This page was exported from The Rutgers Law Record [ https://lawrecord.com ]
Export date: Fri Mar 29 6:21:43 2024 / +0000 GMT

Placing Myself On The No-Fly List


In March 2010, the Transportation Security Administration (‘TSA') began rolling out its Advanced Imaging Technology (‘AIT'). The AIT, also known as the Full Body Scanner, penetrates clothing with a burst of radiation which provides an image of the passenger's naked body along with any guns, weapons or items secreted on the passenger. The TSA stated the new scanning devices were to “ensure travel remains safe and secure.” In late 2010, the TSA announced it was implementing new pat-down procedures. These new ”enhanced” pat-downs were put in place in order to “keep the traveling public safe.” The AIT and enhanced pat-downs permit what some have described as a sexual assault on today's airline passenger. When a passenger is selected for enhanced screening, they have two choices: be viewed naked or be groped.Once the TSA implemented their invasive procedures, the public was shocked. The stories related by passengers regarding the new procedures were appalling. A breast cancer survivor was forced to show her prosthetic breast to a TSA agent. A bladder cancer survivor had his urostomy bag disconnected during an enhanced pat-down, resulting in the passenger being covered in his own urine and embarrassed beyond belief. A rape victim, not wanting to relive the horror of being manhandled by a stranger, was arrested after refusing a TSA pat-down.

Of course, many people were willing to go through these little embarrassments as long as it increased security.  After all, we are living in a post-9/11 world. But these enhanced screening procedures are targeting some unlikely victims. Children are subjected to both the AIT and the enhanced pat-downs, resulting in some unhappy children lashing out at TSA agents.  In order to make children comply with the new screening process, TSA regional security director James Marchand said "if you can come up with some kind of a game to play with a child, it makes it a lot easier.” However, critics suggest that allowing groping to be treated as a game places children at risk of assault by sexual predators. Even wheelchair-bound nuns are not immune from the TSA's probing fingers.
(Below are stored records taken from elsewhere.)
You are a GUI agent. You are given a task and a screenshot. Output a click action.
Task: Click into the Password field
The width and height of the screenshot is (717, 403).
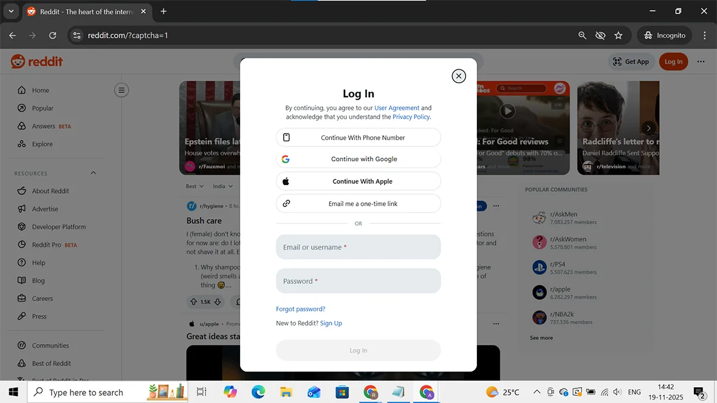pyautogui.click(x=358, y=281)
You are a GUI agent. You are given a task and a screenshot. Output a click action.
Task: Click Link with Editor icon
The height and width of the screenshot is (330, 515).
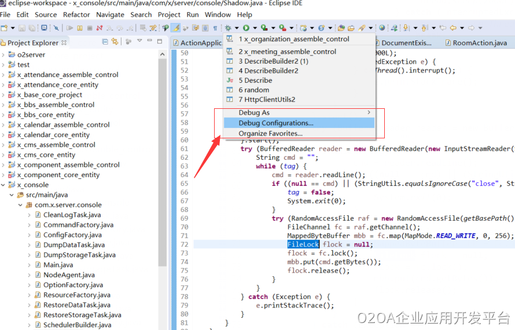tap(115, 42)
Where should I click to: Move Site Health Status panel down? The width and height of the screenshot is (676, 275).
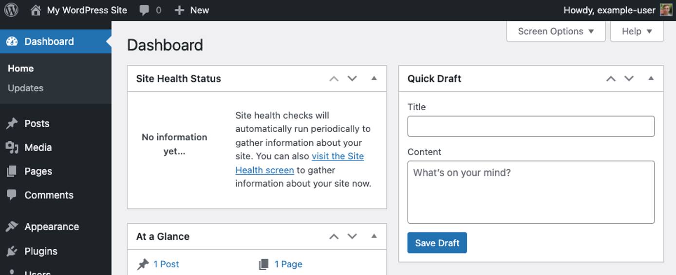click(x=352, y=79)
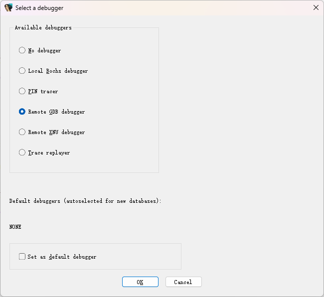Click the "Default debuggers (autoselected...)" label
This screenshot has width=324, height=297.
pyautogui.click(x=85, y=201)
And what of the Fourth Amendment and it's protections against “unreasonable searches and seizures?" The Supreme Court, in examining ”reasonableness,” said “there can be no ready test for determining reasonableness other than by balancing the need to search against the invasion which the search entails.”1 Building on this balancing approach, the Court of Appeals for the Ninth Circuit found airport screenings to be administrative searches because they “are conducted as part of a general regulatory scheme,” where the essential administrative purpose is to “prevent the carrying of weapons or explosives aboard aircraft.”2 In U.S. v. Davis3, the court paved the way for more intrusive searches of passengers at airports. The Fourth Amendment seemingly provides little protection when the government claims the privacy interest of the individual is outweighed by security interest of the government.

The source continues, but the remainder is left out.